Turkish-brand olive oil created in Kumyaka
Wilco van Herpen KUMYAKA - Hürriyet Daily News
Women collect the olives that fall to the ground and put them in a crate. The picked olives are washed and then ground with two enormous rotating millstones. Photo by Wilco Van Herpen.It is early in the morning when I arrive in Kumkaya. It is an old Rum village – Rum being the name for former Greek minorities in Turkey – but unfortunately some of the houses have gone. Still, the village has a friendly feeling, and the new houses look quite nice in contrast to some other old Turkish villages. I am a bit late and hope the workers have waited for me. When my car turns into the street I see a group of people waiting next to a big tractor. I am relieved they have waited for me.
With 10 workers I drive out of the little village. I am sitting together with them in the trailer behind the tractor. One of them carries a baby carriage where her 4-month-old baby is sleeping. It is a little bit chilly but she has dressed her son very warmly. We are heading for the mountains, and the road is so bumpy and steep it is sometimes difficult to keep my balance. Everywhere I look I see olive trees and people collecting the olives. Further away, I can see the Marmara Sea hiding itself in the fog. A fishing boat is slowly disappearing into the mist. After a 20-minute drive the tractors stops and the workers jump out of the trailer. We have arrived.
The trees are loaded with olives, little black olives. In this region they produce olives for consumption, not for oil. Unfortunately, this year was a bad year for the olive farmers. It did not rain enough so their olives are small, unsuitable for consumption. Generally, the ones we eat at breakfast are bigger but, because of lack of rain this year, all the olives are small. What is a curse for one is a blessing for another. However, this year most of the olives will be used for olive oil.
I start picking the olives. Someone has put canvas on the ground around the trees and all the olives I pick fall onto the canvas. Slowly I finish the lower part of the tree. One of the workers climbs into the tree and is picking the olives too high for me to reach. After I finish my first tree I go to another one. A woman starts collecting the olives that fall to the ground. She puts them in a crate and within no time, another crate is full. It is remarkable the people here do not hit the trees with long sticks, which is what you generally see during the olive season and is a rough way to collect olives from the tree. While hitting the branches, people might harm the trees, breaking the branches and causing wounds requiring unnecessary energy from the tree in order to heal.

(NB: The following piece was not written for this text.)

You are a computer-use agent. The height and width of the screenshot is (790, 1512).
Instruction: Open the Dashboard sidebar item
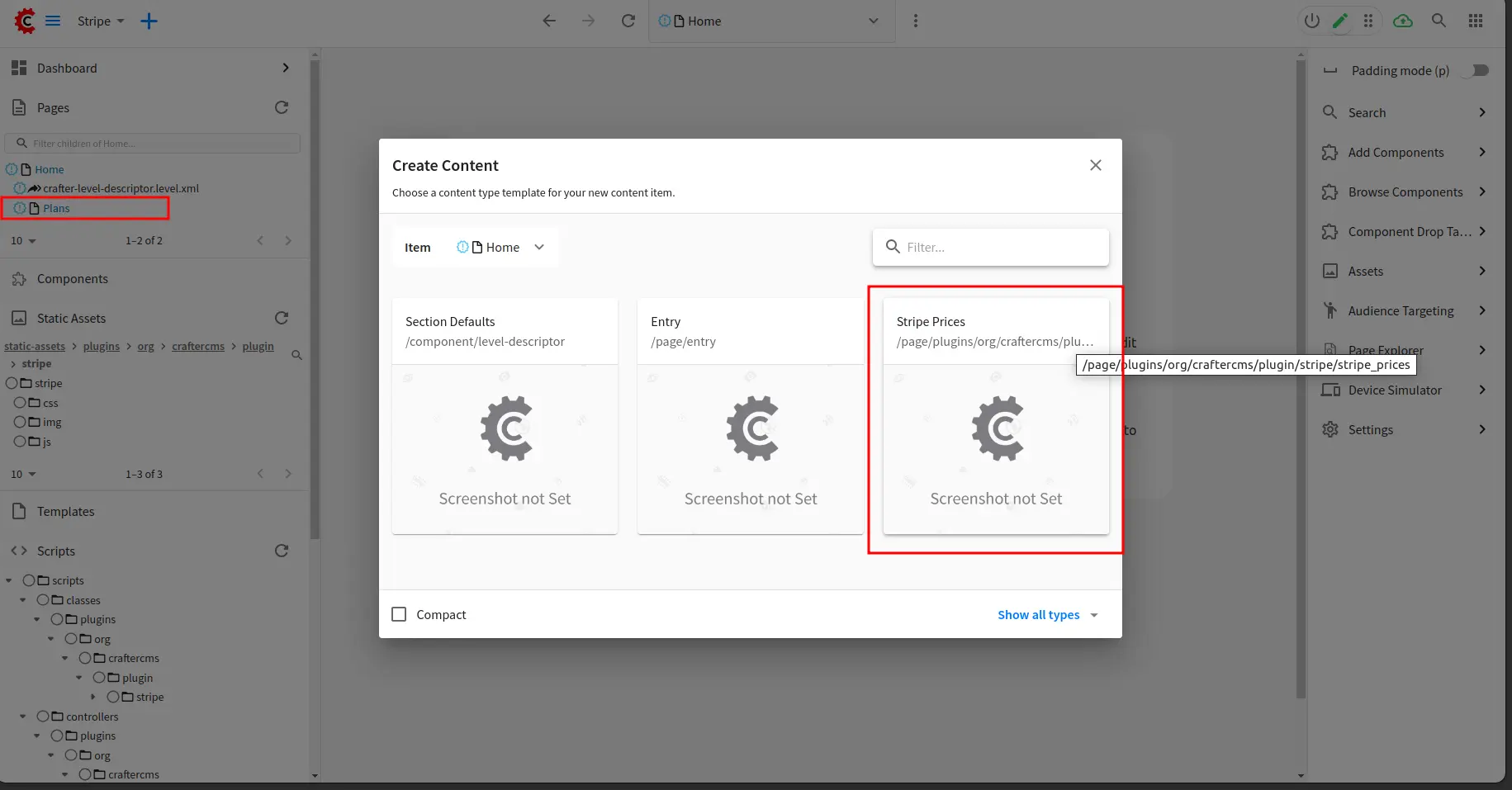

Within a couple of hours the olives have to be in the factory where they will be washed and then ground. It is the method of making olive oil that brought me to Kumkaya, having heard about this little factory that recently started making olive oil. There were no modern fancy machines in a big hall, but basic equipment in a beautiful restored building. The picked olives are washed and then ground with two enormous rotating millstones, crushing all the pits of the olives and turning them into a kind of dough. The specialist checks this dough and, once the olive puree is fine enough, pours this mixture into a small basin. From there, the olive puree is put in special bags and the bags are stacked on top of each other.
A little bit of golden green oil drips out of the bags. This is the best quality olive oil you can get. No press machines or water are being used, it is just the oil that slowly drips out of the bags. He starts a machine and the whole pile of bags containing the olive puree starts moving toward a big metal plate. Slowly all the precious oil is squeezed out of the bags and put into big barrels where the oil will rest for a while so the little particles in the oil can sink to the bottom. On top is what I have been waiting for: liquid gold.
Now it is time for the second press, but this time they use warm water. Even more oil is being pressed out of the pile of bags clamped down in the press. This oil is not as good as the first press, and so they pack this as kitchen oil.
In the meantime Nazlıgül walks around the little oil factory where there is still so much to do; starting a boutique oil workshop sounds like fun but the last couple of weeks have been very hectic. Special bottles have been ordered from Italy because making special brand olive oil is an old tradition in Italy whereas in Turkey it is a rather new product.
Fortunately the government has been supportive of people who want to create a special brand. In the past a big part of the olive oil would be shipped to Italy where they packed it and put their own label on the bottle. To keep larger quantities of higher quality oil in Turkey, however, Ankara has started supporting the little olive oil producers. Turkey is ambitious and wants to climb the scale of olive oil producing countries.
Now ranking sixth in the world of oil producing countries, Turkey wants to climb the ladder until it reaches at least third place. For Nazlıgül this number is not important yet. She has to take care of her little baby as she proudly makes her olive oil. She pours some of the liquid gold in a special dish and cuts a loaf of bread. It is time for me to taste the olive oil. The oil is fresh, light and dances around in my mouth. I am impressed with the quality. Because of people like Nazlıgül, this little village is being put back on the map.